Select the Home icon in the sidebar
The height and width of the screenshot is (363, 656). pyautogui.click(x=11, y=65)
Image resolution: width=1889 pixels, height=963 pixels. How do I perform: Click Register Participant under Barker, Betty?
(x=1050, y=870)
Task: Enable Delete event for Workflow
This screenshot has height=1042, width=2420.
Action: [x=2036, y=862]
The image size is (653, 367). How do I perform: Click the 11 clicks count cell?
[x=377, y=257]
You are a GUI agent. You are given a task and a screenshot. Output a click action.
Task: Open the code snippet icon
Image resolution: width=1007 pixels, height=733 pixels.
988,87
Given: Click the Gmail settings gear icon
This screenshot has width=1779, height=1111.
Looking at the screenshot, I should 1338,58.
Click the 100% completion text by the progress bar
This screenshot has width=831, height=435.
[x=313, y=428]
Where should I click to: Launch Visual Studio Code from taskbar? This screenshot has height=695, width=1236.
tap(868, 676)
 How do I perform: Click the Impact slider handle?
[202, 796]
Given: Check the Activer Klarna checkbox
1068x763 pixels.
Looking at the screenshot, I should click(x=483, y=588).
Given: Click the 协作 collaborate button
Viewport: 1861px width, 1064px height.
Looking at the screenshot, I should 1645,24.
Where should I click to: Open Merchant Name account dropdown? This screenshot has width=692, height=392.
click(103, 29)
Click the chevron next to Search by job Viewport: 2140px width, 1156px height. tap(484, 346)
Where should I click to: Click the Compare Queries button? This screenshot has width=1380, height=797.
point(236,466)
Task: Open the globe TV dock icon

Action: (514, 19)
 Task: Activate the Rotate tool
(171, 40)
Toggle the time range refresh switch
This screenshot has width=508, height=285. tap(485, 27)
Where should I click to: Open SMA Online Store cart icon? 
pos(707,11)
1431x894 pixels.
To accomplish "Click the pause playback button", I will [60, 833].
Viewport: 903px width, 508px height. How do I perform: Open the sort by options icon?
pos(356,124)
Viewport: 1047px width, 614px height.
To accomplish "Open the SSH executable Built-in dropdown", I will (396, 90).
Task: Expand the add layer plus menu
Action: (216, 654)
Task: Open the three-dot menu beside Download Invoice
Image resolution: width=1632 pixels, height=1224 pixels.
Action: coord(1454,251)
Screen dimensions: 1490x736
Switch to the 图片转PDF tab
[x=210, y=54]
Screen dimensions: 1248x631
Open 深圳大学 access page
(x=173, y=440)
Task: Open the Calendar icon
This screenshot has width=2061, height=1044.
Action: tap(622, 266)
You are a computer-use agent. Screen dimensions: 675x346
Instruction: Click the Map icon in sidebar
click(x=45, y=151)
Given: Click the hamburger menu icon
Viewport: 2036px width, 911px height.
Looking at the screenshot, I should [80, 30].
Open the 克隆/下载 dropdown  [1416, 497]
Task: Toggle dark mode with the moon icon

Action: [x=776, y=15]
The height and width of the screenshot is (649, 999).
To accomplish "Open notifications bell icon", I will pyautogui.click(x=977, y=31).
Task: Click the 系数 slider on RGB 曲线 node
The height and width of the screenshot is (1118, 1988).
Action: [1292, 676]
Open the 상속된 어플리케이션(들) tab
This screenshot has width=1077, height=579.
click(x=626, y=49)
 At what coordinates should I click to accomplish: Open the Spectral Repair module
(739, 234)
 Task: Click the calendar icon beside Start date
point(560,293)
● ● ● ● ●
#### What you should do:
Reply with the complete data above, every character as it stands.

#### Task answer:
Select the Home icon in the sidebar
The height and width of the screenshot is (363, 656). pyautogui.click(x=11, y=65)
Image resolution: width=1889 pixels, height=963 pixels. How do I perform: Click Register Participant under Barker, Betty?
(x=1050, y=870)
Task: Enable Delete event for Workflow
This screenshot has height=1042, width=2420.
Action: [x=2036, y=862]
The image size is (653, 367). How do I perform: Click the 11 clicks count cell?
[x=377, y=257]
You are a GUI agent. You are given a task and a screenshot. Output a click action.
Task: Open the code snippet icon
Image resolution: width=1007 pixels, height=733 pixels.
988,87
Given: Click the Gmail settings gear icon
This screenshot has width=1779, height=1111.
Looking at the screenshot, I should 1338,58.
Click the 100% completion text by the progress bar
This screenshot has width=831, height=435.
[x=313, y=428]
Where should I click to: Launch Visual Studio Code from taskbar? This screenshot has height=695, width=1236.
tap(868, 676)
 How do I perform: Click the Impact slider handle?
[202, 796]
Given: Check the Activer Klarna checkbox
1068x763 pixels.
Looking at the screenshot, I should click(x=483, y=588).
Given: Click the 协作 collaborate button
Viewport: 1861px width, 1064px height.
Looking at the screenshot, I should 1645,24.
Where should I click to: Open Merchant Name account dropdown? This screenshot has width=692, height=392.
click(103, 29)
Click the chevron next to Search by job Viewport: 2140px width, 1156px height. tap(484, 346)
Where should I click to: Click the Compare Queries button? This screenshot has width=1380, height=797.
point(236,466)
Task: Open the globe TV dock icon

Action: (514, 19)
 Task: Activate the Rotate tool
(171, 40)
Toggle the time range refresh switch
This screenshot has width=508, height=285. tap(485, 27)
Where should I click to: Open SMA Online Store cart icon? 
pos(707,11)
1431x894 pixels.
To accomplish "Click the pause playback button", I will [60, 833].
Viewport: 903px width, 508px height. How do I perform: Open the sort by options icon?
pos(356,124)
Viewport: 1047px width, 614px height.
To accomplish "Open the SSH executable Built-in dropdown", I will (396, 90).
Task: Expand the add layer plus menu
Action: (216, 654)
Task: Open the three-dot menu beside Download Invoice
Image resolution: width=1632 pixels, height=1224 pixels.
Action: coord(1454,251)
Screen dimensions: 1490x736
Switch to the 图片转PDF tab
[x=210, y=54]
Screen dimensions: 1248x631
Open 深圳大学 access page
(x=173, y=440)
Task: Open the Calendar icon
This screenshot has width=2061, height=1044.
Action: tap(622, 266)
You are a computer-use agent. Screen dimensions: 675x346
Instruction: Click the Map icon in sidebar
click(x=45, y=151)
Given: Click the hamburger menu icon
Viewport: 2036px width, 911px height.
Looking at the screenshot, I should [80, 30].
Open the 克隆/下载 dropdown  [1416, 497]
Task: Toggle dark mode with the moon icon

Action: [x=776, y=15]
The height and width of the screenshot is (649, 999).
To accomplish "Open notifications bell icon", I will pyautogui.click(x=977, y=31).
Task: Click the 系数 slider on RGB 曲线 node
The height and width of the screenshot is (1118, 1988).
Action: [1292, 676]
Open the 상속된 어플리케이션(들) tab
This screenshot has width=1077, height=579.
click(x=626, y=49)
 At what coordinates should I click to accomplish: Open the Spectral Repair module
(739, 234)
 Task: Click the calendar icon beside Start date
point(560,293)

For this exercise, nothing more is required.